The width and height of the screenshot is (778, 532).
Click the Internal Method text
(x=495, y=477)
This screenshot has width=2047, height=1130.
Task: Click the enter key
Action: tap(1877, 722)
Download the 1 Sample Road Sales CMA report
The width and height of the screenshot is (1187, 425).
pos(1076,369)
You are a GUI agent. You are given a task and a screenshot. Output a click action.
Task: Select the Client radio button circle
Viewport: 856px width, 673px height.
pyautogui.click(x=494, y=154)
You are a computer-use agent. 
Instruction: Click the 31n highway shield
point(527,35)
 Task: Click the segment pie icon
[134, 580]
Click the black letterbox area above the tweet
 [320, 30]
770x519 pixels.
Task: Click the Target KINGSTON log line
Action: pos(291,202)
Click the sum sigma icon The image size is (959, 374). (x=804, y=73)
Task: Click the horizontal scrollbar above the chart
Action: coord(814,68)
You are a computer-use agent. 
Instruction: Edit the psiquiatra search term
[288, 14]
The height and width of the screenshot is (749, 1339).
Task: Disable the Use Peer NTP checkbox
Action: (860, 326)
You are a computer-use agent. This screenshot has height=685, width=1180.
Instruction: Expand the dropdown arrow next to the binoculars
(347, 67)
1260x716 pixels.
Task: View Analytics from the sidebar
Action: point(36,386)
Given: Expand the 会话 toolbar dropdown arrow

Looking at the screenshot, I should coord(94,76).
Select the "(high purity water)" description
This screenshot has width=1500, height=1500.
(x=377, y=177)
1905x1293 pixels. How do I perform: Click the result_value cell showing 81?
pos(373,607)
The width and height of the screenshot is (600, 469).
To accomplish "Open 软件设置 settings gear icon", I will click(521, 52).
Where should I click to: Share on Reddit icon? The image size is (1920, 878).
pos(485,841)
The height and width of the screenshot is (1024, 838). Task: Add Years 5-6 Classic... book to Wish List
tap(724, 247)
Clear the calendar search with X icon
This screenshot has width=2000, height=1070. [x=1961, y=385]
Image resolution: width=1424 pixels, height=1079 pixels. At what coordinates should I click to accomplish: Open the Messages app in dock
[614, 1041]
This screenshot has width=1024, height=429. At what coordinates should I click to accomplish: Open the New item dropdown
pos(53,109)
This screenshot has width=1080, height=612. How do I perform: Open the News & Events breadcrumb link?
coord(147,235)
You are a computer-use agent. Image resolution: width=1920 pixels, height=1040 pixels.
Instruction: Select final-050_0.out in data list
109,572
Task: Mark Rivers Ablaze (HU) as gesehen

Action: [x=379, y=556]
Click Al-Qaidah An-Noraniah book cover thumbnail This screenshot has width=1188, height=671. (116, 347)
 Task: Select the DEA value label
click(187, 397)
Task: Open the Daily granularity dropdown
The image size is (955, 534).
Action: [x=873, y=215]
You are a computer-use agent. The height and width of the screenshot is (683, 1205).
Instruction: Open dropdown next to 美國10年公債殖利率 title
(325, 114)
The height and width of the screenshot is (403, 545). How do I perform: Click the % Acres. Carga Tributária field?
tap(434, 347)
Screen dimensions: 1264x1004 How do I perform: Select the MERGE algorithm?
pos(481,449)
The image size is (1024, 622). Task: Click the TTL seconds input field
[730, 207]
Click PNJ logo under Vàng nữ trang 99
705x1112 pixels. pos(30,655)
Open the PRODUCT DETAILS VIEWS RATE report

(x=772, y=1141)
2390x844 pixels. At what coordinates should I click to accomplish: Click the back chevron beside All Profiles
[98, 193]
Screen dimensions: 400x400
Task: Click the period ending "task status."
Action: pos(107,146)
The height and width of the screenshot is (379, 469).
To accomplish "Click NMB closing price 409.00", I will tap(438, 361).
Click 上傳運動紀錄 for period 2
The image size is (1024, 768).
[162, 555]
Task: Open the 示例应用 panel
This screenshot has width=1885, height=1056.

■ ■ ■ ■

#### Work to complete
Transcribe the records in full, word for word.

#### Result of the task
The width and height of the screenshot is (778, 532).
Click the Internal Method text
(x=495, y=477)
This screenshot has width=2047, height=1130.
Task: Click the enter key
Action: tap(1877, 722)
Download the 1 Sample Road Sales CMA report
The width and height of the screenshot is (1187, 425).
pos(1076,369)
You are a GUI agent. You are given a task and a screenshot. Output a click action.
Task: Select the Client radio button circle
Viewport: 856px width, 673px height.
pyautogui.click(x=494, y=154)
You are a computer-use agent. 
Instruction: Click the 31n highway shield
point(527,35)
 Task: Click the segment pie icon
[134, 580]
Click the black letterbox area above the tweet
 [320, 30]
770x519 pixels.
Task: Click the Target KINGSTON log line
Action: pos(291,202)
Click the sum sigma icon The image size is (959, 374). (x=804, y=73)
Task: Click the horizontal scrollbar above the chart
Action: coord(814,68)
You are a computer-use agent. 
Instruction: Edit the psiquiatra search term
[288, 14]
The height and width of the screenshot is (749, 1339).
Task: Disable the Use Peer NTP checkbox
Action: (860, 326)
You are a computer-use agent. This screenshot has height=685, width=1180.
Instruction: Expand the dropdown arrow next to the binoculars
(347, 67)
1260x716 pixels.
Task: View Analytics from the sidebar
Action: point(36,386)
Given: Expand the 会话 toolbar dropdown arrow

Looking at the screenshot, I should coord(94,76).
Select the "(high purity water)" description
This screenshot has width=1500, height=1500.
(x=377, y=177)
1905x1293 pixels. How do I perform: Click the result_value cell showing 81?
pos(373,607)
The width and height of the screenshot is (600, 469).
To accomplish "Open 软件设置 settings gear icon", I will click(521, 52).
Where should I click to: Share on Reddit icon? The image size is (1920, 878).
pos(485,841)
The height and width of the screenshot is (1024, 838). Task: Add Years 5-6 Classic... book to Wish List
tap(724, 247)
Clear the calendar search with X icon
This screenshot has width=2000, height=1070. [x=1961, y=385]
Image resolution: width=1424 pixels, height=1079 pixels. At what coordinates should I click to accomplish: Open the Messages app in dock
[614, 1041]
This screenshot has width=1024, height=429. At what coordinates should I click to accomplish: Open the New item dropdown
pos(53,109)
This screenshot has width=1080, height=612. How do I perform: Open the News & Events breadcrumb link?
coord(147,235)
You are a computer-use agent. Image resolution: width=1920 pixels, height=1040 pixels.
Instruction: Select final-050_0.out in data list
109,572
Task: Mark Rivers Ablaze (HU) as gesehen

Action: [x=379, y=556]
Click Al-Qaidah An-Noraniah book cover thumbnail This screenshot has width=1188, height=671. (116, 347)
 Task: Select the DEA value label
click(187, 397)
Task: Open the Daily granularity dropdown
The image size is (955, 534).
Action: [x=873, y=215]
You are a computer-use agent. The height and width of the screenshot is (683, 1205).
Instruction: Open dropdown next to 美國10年公債殖利率 title
(325, 114)
The height and width of the screenshot is (403, 545). How do I perform: Click the % Acres. Carga Tributária field?
tap(434, 347)
Screen dimensions: 1264x1004 How do I perform: Select the MERGE algorithm?
pos(481,449)
The image size is (1024, 622). Task: Click the TTL seconds input field
[730, 207]
Click PNJ logo under Vàng nữ trang 99
705x1112 pixels. pos(30,655)
Open the PRODUCT DETAILS VIEWS RATE report

(x=772, y=1141)
2390x844 pixels. At what coordinates should I click to accomplish: Click the back chevron beside All Profiles
[98, 193]
Screen dimensions: 400x400
Task: Click the period ending "task status."
Action: pos(107,146)
The height and width of the screenshot is (379, 469).
To accomplish "Click NMB closing price 409.00", I will tap(438, 361).
Click 上傳運動紀錄 for period 2
The image size is (1024, 768).
[162, 555]
Task: Open the 示例应用 panel
This screenshot has width=1885, height=1056.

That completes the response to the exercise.